INPUT DATA
********
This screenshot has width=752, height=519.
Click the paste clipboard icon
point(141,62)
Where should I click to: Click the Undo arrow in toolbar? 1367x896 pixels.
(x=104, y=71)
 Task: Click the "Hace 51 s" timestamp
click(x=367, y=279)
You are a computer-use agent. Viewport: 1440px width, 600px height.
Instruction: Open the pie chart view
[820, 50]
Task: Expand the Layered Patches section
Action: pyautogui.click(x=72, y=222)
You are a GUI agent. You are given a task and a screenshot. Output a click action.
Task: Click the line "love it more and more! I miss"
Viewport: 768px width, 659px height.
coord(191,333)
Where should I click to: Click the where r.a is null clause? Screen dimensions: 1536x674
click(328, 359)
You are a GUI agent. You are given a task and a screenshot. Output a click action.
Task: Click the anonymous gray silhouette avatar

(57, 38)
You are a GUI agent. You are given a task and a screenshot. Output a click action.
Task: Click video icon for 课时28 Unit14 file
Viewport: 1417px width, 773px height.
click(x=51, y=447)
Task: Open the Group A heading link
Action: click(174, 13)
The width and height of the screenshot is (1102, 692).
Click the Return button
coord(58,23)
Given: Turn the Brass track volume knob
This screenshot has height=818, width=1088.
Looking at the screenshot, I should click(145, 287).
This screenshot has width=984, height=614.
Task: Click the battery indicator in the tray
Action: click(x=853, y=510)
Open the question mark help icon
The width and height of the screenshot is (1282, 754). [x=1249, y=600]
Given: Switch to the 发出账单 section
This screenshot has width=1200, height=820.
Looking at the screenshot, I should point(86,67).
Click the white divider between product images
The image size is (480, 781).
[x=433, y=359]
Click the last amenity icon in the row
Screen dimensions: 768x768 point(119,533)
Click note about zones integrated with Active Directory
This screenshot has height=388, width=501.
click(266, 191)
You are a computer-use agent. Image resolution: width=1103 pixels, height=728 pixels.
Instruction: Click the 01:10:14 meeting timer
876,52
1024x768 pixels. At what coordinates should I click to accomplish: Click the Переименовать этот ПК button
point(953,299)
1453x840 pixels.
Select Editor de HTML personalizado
********
PROMPT
Search the listing for "computer" and copy each line holding it.

EXPECTED ANSWER
You are a computer-use agent. Viewport: 1440px width, 600px height.
You are a computer-use agent. Image resolution: width=1103 pixels, height=728 pixels.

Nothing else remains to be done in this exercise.